The client’s objective was to better understand the mechanical behavior of an existing HVAC installation, with the longer-term goal of detecting abnormal conditions and anticipating failures. While the idea was conceptually sound, it was unclear whether low-cost embedded sensors could reliably capture meaningful data in real-world operating conditions.

At this stage, the project was exploratory by nature. The main risk was investing too early in an architecture or sensing strategy that would not yield actionable insights.

Initial Situation

The initial concept relied on the assumption that vibration data could be used as a proxy for system health. However, several questions remained unanswered:

• Which physical phenomena were actually observable
• Whether vibration signatures were stable over time
• How sensitive the measurements would be to mounting, orientation, and location
• Whether environmental noise would dominate the signal

The challenge was not building a monitoring device, but determining whether the data itself would be meaningful.

Technical Exploration Phase

Atallis proposed an exploration phase centered around a 9-DOF IMU, allowing simultaneous measurement of acceleration, rotation, and orientation.

Development kits were used to:

• experiment with different mounting locations
• evaluate sensor orientation sensitivity
• capture raw data across multiple operating modes

The goal was not immediate analysis or classification, but data characterization: identifying repeatable patterns, noise sources, and limits of observability.

Iterative Learning

Early tests quickly revealed that several assumptions were overly optimistic. Some vibration components initially thought to be significant were highly dependent on installation details, while others were masked by external factors such as airflow, structural resonance, or transient operating states.

Through iterative testing:

• sensor placement was refined
• sampling strategies were adjusted
• irrelevant dimensions were deprioritized

This phase helped narrow the problem space and prevented the project from chasing misleading signals.

Architecture Clarification

As the sensing strategy became clearer, the system architecture could be refined with confidence:

• only the necessary sensing dimensions were retained
• data rates were aligned with real signal bandwidth
• firmware complexity was kept proportional to actual needs

At this point, technical decisions were driven by observed behavior, not theoretical expectations.

Outcome

By the end of the exploration phase:

• the feasibility of IMU-based monitoring was clearly established
• limitations and edge cases were explicitly identified
• the project transitioned from hypothesis-driven to evidence-driven

Most importantly, the client could decide how to proceed based on real data, rather than assumptions.

Ongoing Role of Atallis

Following the initial exploration, Atallis continued to support the project by:

• refining embedded firmware for robustness
• guiding data interpretation strategies
• advising on future extensions, including anomaly detection

Atallis’ role remained focused on reducing uncertainty and ensuring that each technical step was justified by measurable results.
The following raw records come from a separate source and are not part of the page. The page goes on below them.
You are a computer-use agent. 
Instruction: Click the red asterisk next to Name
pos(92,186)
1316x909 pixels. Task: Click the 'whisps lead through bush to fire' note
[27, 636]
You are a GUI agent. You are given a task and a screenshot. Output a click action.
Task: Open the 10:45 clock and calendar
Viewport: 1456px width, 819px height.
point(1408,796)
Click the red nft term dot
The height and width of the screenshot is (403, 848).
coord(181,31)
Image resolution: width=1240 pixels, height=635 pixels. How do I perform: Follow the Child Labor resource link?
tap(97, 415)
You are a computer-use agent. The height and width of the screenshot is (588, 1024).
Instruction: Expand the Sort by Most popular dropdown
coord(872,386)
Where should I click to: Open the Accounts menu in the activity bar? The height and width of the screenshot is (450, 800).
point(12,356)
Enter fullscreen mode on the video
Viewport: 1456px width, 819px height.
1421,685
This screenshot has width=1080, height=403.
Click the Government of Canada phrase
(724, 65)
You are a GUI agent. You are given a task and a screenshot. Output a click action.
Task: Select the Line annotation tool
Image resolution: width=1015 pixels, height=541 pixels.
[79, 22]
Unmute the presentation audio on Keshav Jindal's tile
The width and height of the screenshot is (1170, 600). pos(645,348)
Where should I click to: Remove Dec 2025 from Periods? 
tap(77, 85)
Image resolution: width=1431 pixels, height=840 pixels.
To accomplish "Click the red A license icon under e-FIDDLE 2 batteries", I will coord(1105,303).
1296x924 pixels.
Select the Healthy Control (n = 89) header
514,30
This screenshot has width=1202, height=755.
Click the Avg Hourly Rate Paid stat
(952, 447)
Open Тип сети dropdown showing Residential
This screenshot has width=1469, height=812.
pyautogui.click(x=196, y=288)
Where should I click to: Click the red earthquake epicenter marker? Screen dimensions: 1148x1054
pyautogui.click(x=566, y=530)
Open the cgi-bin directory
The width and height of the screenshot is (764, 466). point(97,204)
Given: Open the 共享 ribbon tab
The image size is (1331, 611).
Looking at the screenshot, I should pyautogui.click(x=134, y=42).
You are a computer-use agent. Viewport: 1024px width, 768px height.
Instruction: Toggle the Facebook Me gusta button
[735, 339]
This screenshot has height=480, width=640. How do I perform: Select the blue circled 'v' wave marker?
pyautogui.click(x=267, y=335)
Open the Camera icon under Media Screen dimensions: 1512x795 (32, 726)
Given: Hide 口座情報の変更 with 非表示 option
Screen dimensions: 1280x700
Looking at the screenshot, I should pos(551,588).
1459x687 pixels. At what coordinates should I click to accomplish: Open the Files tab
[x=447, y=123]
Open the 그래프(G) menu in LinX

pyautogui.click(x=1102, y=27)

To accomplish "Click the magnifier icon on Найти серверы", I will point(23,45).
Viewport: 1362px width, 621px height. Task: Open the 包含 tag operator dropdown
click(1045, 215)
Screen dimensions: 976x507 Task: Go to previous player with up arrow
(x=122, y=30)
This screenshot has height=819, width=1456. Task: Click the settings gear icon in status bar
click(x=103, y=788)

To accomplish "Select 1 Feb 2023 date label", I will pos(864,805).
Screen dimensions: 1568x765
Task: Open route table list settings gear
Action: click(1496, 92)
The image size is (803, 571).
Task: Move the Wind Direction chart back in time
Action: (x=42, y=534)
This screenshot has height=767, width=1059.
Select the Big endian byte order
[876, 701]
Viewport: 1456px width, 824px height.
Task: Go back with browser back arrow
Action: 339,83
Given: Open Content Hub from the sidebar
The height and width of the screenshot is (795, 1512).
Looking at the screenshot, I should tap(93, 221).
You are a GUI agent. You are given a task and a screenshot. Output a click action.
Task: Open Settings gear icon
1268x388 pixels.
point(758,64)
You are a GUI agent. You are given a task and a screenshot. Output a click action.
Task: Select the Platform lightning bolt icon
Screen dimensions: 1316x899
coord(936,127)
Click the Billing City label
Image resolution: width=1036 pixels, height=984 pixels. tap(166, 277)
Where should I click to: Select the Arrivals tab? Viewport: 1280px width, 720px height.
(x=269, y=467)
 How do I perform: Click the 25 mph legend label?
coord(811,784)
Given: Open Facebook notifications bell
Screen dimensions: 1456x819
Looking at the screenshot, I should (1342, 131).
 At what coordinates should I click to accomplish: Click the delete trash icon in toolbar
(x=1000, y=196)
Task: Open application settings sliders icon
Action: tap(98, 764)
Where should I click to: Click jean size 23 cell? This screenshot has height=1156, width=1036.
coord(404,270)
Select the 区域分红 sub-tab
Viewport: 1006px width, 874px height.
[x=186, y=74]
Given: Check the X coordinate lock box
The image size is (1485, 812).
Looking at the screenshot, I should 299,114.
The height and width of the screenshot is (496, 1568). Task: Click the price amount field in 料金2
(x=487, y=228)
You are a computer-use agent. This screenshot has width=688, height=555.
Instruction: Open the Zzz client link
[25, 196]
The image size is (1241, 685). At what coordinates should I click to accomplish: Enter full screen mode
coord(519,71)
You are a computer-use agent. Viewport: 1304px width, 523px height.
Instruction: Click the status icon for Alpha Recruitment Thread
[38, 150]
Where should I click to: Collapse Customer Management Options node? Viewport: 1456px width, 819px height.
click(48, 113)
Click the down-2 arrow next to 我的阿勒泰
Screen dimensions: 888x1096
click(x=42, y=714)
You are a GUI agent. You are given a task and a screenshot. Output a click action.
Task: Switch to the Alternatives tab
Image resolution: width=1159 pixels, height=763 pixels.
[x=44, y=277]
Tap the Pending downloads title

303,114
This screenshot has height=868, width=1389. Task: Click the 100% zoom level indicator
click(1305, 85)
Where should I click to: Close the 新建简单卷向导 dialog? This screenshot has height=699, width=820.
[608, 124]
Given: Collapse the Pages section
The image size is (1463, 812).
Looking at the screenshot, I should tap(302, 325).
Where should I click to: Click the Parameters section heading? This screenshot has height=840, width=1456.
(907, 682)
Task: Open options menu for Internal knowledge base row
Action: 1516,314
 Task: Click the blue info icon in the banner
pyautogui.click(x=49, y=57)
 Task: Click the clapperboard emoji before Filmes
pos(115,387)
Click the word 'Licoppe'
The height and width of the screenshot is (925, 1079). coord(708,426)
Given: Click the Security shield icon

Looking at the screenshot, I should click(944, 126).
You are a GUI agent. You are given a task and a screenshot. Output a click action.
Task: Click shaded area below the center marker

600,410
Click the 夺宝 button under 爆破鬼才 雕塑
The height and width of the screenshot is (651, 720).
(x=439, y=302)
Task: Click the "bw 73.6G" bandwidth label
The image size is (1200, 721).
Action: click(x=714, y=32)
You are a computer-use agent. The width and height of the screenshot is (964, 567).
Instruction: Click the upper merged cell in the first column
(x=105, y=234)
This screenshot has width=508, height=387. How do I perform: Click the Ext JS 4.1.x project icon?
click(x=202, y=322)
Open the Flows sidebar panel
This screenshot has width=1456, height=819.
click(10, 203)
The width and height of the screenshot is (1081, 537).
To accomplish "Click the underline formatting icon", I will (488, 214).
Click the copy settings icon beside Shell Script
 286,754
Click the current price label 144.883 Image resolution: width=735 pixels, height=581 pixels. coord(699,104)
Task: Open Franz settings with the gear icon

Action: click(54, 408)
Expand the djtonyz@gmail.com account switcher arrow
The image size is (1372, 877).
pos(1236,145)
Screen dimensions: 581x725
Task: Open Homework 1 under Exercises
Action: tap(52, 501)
What This Case Illustrates

This case illustrates the importance of validating sensing strategies early, especially in systems where signal quality, noise, and installation variability can significantly impact outcomes.

By prioritizing learning over early optimization, teams can avoid building sophisticated systems on unreliable data foundations.

Note: This case study is intentionally anonymized and based on real projects completed by Atallis. Certain details have been simplified or combined to respect confidentiality commitments.